Soon after Weissman got his own life back on track, he began filming the stories of people he got to know in Toronto's tent city. The waterfront community sprang up on the edge of the harbour in the winter of 1998 and existed until about 125 residents were evicted in September 2002.
Weissman made a film shown as part of an exhibit at the Royal Ontario Museum that ultimately helped him get back to his long abandoned PhD ambitions. He entered Concordia University in Montreal and studied shanty towns and other communities set up by homeless residents in Oregon and Texas.
A central question he poses in his ongoing research is whether there's a place in Canada for such housing alternatives.

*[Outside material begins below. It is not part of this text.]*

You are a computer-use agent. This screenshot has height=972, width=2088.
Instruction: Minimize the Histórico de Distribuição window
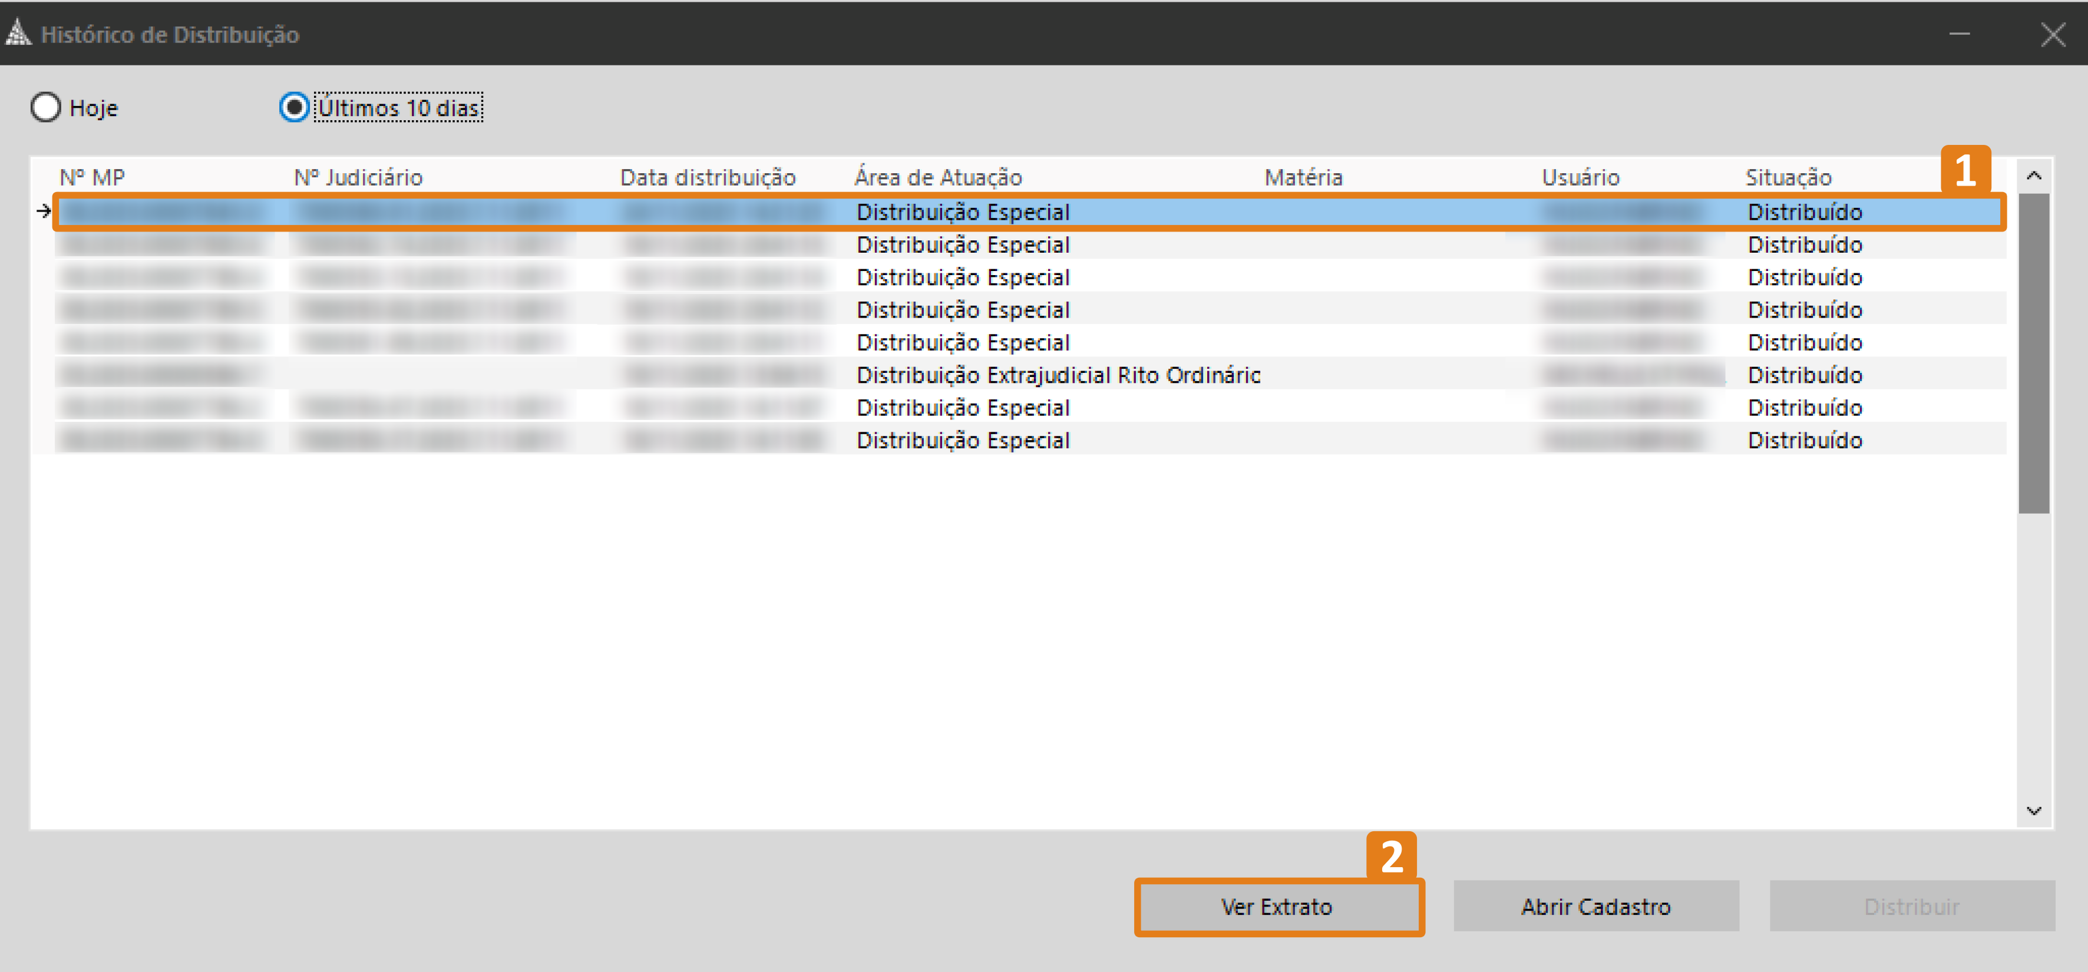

"If we're not going to commit the money to taking people literally off the streets and putting them into housing then, for at least the next 20 years, there's going to be a group of people on the streets at all times," said Weissman, who teaches at the College of New Caledonia in Prince George, B.C.
"What room is there for these alternative spaces? That's what I ask."
Weissman also stresses the need for mental health supports, especially since community services that were meant to replace defunct institutions haven't kept pace with need.
"Most of the people on the streets that I meet need support and they need housing. You can't get better without either, and they don't have them."
Stephen Gaetz, a professor at York University in Toronto and director of the Canadian Observatory on Homelessness, echoed that thought.
"We need to do things differently," he said in an interview. "We need to focus on preventing people from becoming homeless in the first place. And just as importantly, we need to have models of accommodations and supports to move people out of homelessness as quickly as possible."
Shelters and other emergency-style approaches can exacerbate mental illness and addiction issues that rack up police, corrections and health costs, Gaetz said.
Rather than insist a person prove they're ready for housing, it makes more sense to first provide that security, he added.
"That approach must be built around a system of care where the services are integrated and we help people move forward with their lives."
At least 30,000 Canadians are homeless on any given night while many more are considered among "the hidden homeless" who rely on friends or relatives for shelter, according to "The State of Homelessness in Canada 2013." The report was compiled by the Canadian Homelessness Research Network and the Canadian Alliance to End Homelessness.
Weissman said more affordable housing is crucial along with a more humane approach for those who won't easily fit into one program or another.
"Some people are so damaged you can't expect them to come back into the world the way you and I would approach it. It's just not fair."